You were a bad influence on my life early on, getting me into trouble and finding ever increasingly bigger things to do to get my attention. But I carried on, trying to ignore you, being scared of the things you made me do and think, and worst of all it seems, I was powerless to stop you being part of my life. There you were, eating with me, squeezing into the same bed as me. Everything I did, you were there too, like a physical shadow that, along with the dark, came with a coldness I couldn’t quite shake off.
That was part of the problem, wasn’t it? You weren’t quite real, and it was only really me that could see you separate to me, and forever trying to fight you off, even though you weren’t really a person, but a thing, like the dog poo stuck to the bottom of my shoe that I couldn’t get off and everyone blamed me for the source of the smell. “mental illness” (as I called you then), we were inseparable to everyone else, no one could see beyond you to me, and it made me worse somehow, that my person hood was somehow swallowed up and meshed with this thing that I was trying so hard to get rid of, but no one else saw us separately.
I tried really hard to get rid of you. I went to counselling and tried various different things to try and get rid. I was crying and frustrated when none of them worked and because they made me feel worse, and you became bigger, more scary and attached I stopped trying.
I remember when it changed though. Although it started suddenly, it took some time to change forever, as these things do, and of course there were still difficulties along the way, where I still hated you, ignored you and wished you were gone.
We had a difficult day that day, and as we sometimes did when we were having difficult days found ourselves in a hotel room by the evening, hiding from the world, and I was trying to hide from you too, but as always, you came with me. I had got frustrated and got angry at you, getting myself all worked up in the mix. I ended up crying, and I started to notice my crying had an echo. I looked up and noticed, for the first time a small girl crying across from me. That’s not to say you were really there, or that I was seeing you as an illusion either, more that, for the first time I could see you, mental illness, for what you were, what you represented. For me, you were a small girl crying, hurting and really upset, and I wanted to look after you and make it all better.
When I started to get to know you and actually understand you, and why you were with me, was when we both started to get better. We worked together, not against each other, to solve the problems I was having with you being around, and you grew up too. You became a mature part of me, wise and thoughtful and generally good to be around. Getting to know you was difficult, but it became very important as it also meant I got to know myself too, and we got better.
You still had that streak in you, and you still do, that needs and sometimes craves attention. But I have learnt, and you have accepted that the sooner I give you that attention, and the more positive attention I give you, the less of an issue it becomes.
Of course, we didn’t do it on our own. I went back to therapy, with a different attitude this time. I no longer wanted to destroy you because I learnt that although your name of mental illness seems quite scary and at times you still are, you are still a part of me, and there is a reason you are there. When I find that difficult I remind myself of the hurt and crying little girl you once were and under all that bad stuff that’s what you are, and that’s how I should treat you.

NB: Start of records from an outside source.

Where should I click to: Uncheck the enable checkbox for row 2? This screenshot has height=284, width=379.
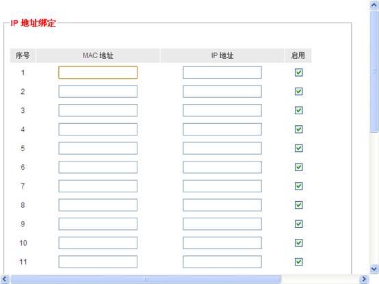pos(299,92)
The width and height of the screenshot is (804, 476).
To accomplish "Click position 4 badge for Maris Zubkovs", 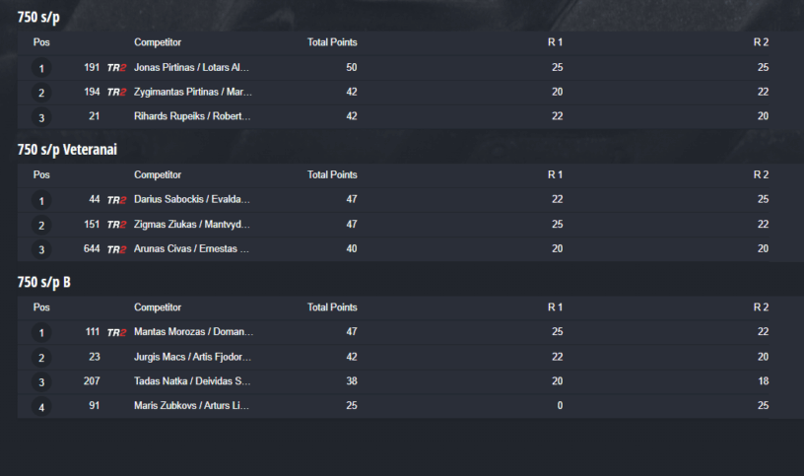I will 40,406.
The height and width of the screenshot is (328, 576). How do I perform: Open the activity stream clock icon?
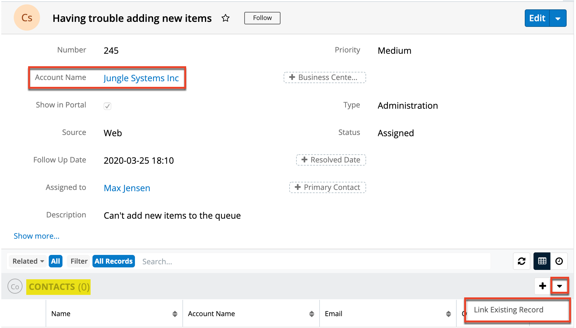pyautogui.click(x=559, y=261)
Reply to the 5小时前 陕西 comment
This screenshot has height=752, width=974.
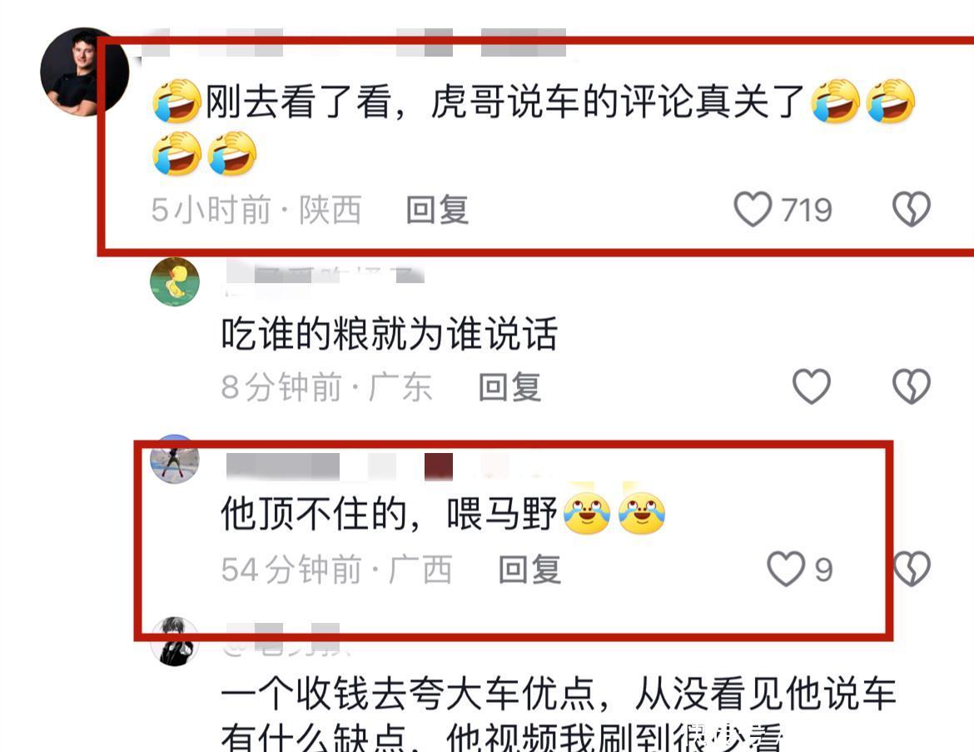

I remember the day you decided to move out from living with me. I was quite happy, but soon became quite lonely without you there all the time. However, I knew that this new way of being was much more healthy, and it’s not like you are gone forever.
You only live next door to me now, but it works so much better. We are friendly neighbours, but each with our own space and separate lives. I go to places without you now, I have learnt to be myself again. We still talk daily, and I love to tell you what I do now, and we are still welcome at each other’s houses, the difference is that we have a lot more respect for each other’s space and know that it doesn’t mean anything bad.
When you moved out from my life, we decided to change your name from mental illness to mental health. It was symbolic of how you have changed from being a negative part of my life to just being a part of it.
I hope we continue to grow together and strengthen each other through working with each other and not against each other.